Your Fireplace: How to Easily Start a Fire Without a Gas Starter
Energy Savings and Ambiance
In our household, lighting a fire in our family room is 50% warmth and 50% ambiance. There's something magical about the warm glow of a wood-burning fire! My husband always likes to see how warm he can get our family room from the fires he builds.
Speaking of my husband, he is usually the one who is in charge of starting a fire in our household, but when he recently traveled, I was left with the option of either freezing or giving it a go. Let me say that if you follow the following steps, you will succeed beautifully just like I did.
The Wood Matters
I'm not sure if you're aware, but you can't use just any type of wood for successful fire.

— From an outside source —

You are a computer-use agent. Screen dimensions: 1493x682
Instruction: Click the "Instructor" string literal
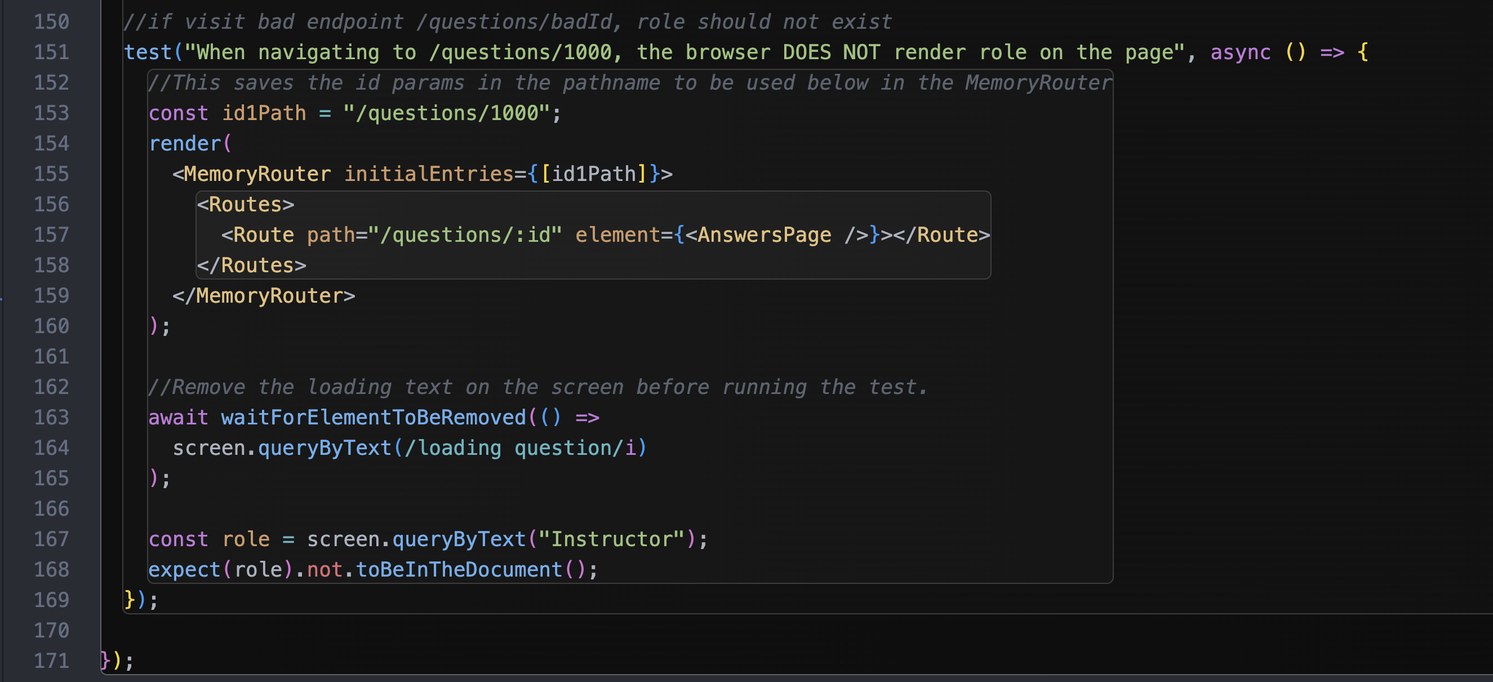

First of all, the wood must be what is known as "seasoned." Seasoned wood is a log that has aged after it has been cut. Part of that aging is a drying out of the inside of the log. As it ages, the wood becomes more porous, letting oxygen into the inside portion of the wood. This process quickens if you split the logs. I highly recommend using a mechanical log splitter if you are using a felled tree.
To the right, I show the difference between seasoned and unseasoned firewood.
Another important part of choosing the right wood is in choosing the type of tree. The best fires are burned with hardwoods. Examples of these are maple, birch, and oak. Soft woods like pine, are not the best for fires. They are a knotty wood and tend to pop a lot when burned.
Seasoned Vs. Green Wood
It always a good idea to have a clean fireplace. If you have a large amount of ashes, the fire will not burn well. Clean them out for the best results.
The second step to my prep work might surprise you. It involves the collecting of pine cones. While some people like to be all fancy with their kindling options, I have found that pine cones work better and are easier to light. And best of all, pine cones are free! If you have small children, this is a great activity for them to help out with as well.
Simply stack your small to medium, split and seasoned fire wood on your metal grate. Now take your dried pine cones and fill the area randomly all around the wood. You're going to light the pine cones and those pine cones will light your logs. For a quick start to the fire, make sure that pine cones are lit in many different areas.
Sweep It Out
After you have cleaned the space, it's time to choose the logs. I like to choose logs of differing sizes. The reason? Of course smaller logs catch fire more quickly; but they won't burn as long. Conversely, the larger logs catch fire more slowly but will keep burning for a longer time frame. In fire management, it's important to stay on top of your fire, turning the logs, stoking the coals, etc. I want to sit back and relax as much as possible. This means getting up less often to fetch more wood.
Simply light the pine cones in several places with a lighter. This is important in order for all of the logs to catch on fire.
Pine cones catch fire quicker and burn longer and hotter than paper or traditional kindling. This intense flame is what will quickly light the larger logs. You need a log that will catch fire quickly. Hence the reason for using season or dried out wood.
If you look closely in my photo, you'll see a long piece of newspaper. The newspaper was twisted into a rope-like fashion so that it would take a little longer to burn. I then took a handheld lighter and lit the newspaper and then lit the pine cones in several places.
In less than five minutes, I transformed my pile of wood and pine cones into a roaring, beautiful fire. Ahh. And I did it all without the use (and wasted cost) of a gas starter!
Starting a fire at home has so many advantages:
- Energy savings because you don't need to run your heater so much
- Wood and pine cones are a renewable resource that is readily available to all
- A feeling of coziness in the room coupled with warmth
- A beautiful, mesmerizing fire at home never gets old
- It's a fun way to stay warm on a cold night!